9 lipca: ŚrodaPod wodąPo wczorajszych chmurach nie pozostał nawet ślad
Środa była dniem nurkowym.
Tyle czasu w Cro i jak do tej pory tylko jedno zejście pod wodę. Trzeba to zmienić!
Przygotowaliśmy sprzęt i zaczynamy



Okazuje się, że Jadran może być także szkłem powiększającym


Żeby nie marnować powietrza i spędzić jak najwięcej czasu pod wodą, postanowiliśmy do wyspy dopłynąć z tzw. płetwy.




Trochę płynięcia było, ale widoczki niczego sobie więc była jakaś motywacja



W końcu zrobiliśmy nura.


Chwilę jeszcze trzeba płynąć po pustych polach. Noooo prawie pustych




Dookoła wyspy można popływać w małej ala rafie. Egipt to może nie jest, ale pływa tam trochę rybek i jest sporo ciekawie ułożonych kamoli
Głębokość maksymalna to coś z 15m.

Bez latarek wszystko pod wodą jest albo niebieskie albo zielone. Dopiero w świetle skały nabierają kolorów.
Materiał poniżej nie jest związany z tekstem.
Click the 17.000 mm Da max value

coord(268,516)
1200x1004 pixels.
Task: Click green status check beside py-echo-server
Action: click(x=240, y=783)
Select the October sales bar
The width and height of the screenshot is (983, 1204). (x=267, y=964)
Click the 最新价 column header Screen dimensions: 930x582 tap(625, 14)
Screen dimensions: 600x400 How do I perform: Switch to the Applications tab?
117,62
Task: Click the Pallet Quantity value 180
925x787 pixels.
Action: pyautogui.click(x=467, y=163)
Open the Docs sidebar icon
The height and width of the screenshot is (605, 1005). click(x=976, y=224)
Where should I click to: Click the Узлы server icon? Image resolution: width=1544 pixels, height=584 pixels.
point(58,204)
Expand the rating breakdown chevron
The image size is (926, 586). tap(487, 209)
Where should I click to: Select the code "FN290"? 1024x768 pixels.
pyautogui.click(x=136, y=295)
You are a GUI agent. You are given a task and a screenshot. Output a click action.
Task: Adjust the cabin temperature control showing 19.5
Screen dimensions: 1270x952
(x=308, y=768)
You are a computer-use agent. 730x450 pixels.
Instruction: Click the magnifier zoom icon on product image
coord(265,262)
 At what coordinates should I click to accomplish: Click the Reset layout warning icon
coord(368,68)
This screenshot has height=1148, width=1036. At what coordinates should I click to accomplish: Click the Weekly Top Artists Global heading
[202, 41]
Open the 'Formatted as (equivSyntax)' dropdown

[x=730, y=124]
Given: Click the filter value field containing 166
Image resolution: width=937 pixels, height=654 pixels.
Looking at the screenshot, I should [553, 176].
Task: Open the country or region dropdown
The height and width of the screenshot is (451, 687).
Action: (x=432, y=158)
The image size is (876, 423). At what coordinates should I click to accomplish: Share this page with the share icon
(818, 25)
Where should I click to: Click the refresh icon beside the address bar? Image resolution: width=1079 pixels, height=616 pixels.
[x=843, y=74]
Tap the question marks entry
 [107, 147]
W planach mieliśmy zrobienie ok. 30m, więc w pewnym momencie odbiliśmy od wyspy i zaczęliśmy szukać głębokości.
W końcu się udało, ale nic ciekawego tam nie znaleźliśmy...
No może tylko rozgwiazdy




Była jeszcze wata cukrowa.

I pułapka na niedźwiedzie



Głębokość zaliczona, wracamy na
rafę



Jeżowce też ludzie i zapalić czasem muszą


Po opłynięciu wyspy okazało się, że pojawiły się spore fale, które pod wodą wyglądały nawet ciekawie.






Wyglądały jak wyglądały, ale ja nie przepadam za falowaniem...nawet tym ładnie wyglądającym. Powoli zaczynała się u mnie choroba morska i trzeba było uciekać do brzegu


Mijamy kotwicę statku, co oznacza że płyniemy w dobrym kierunku.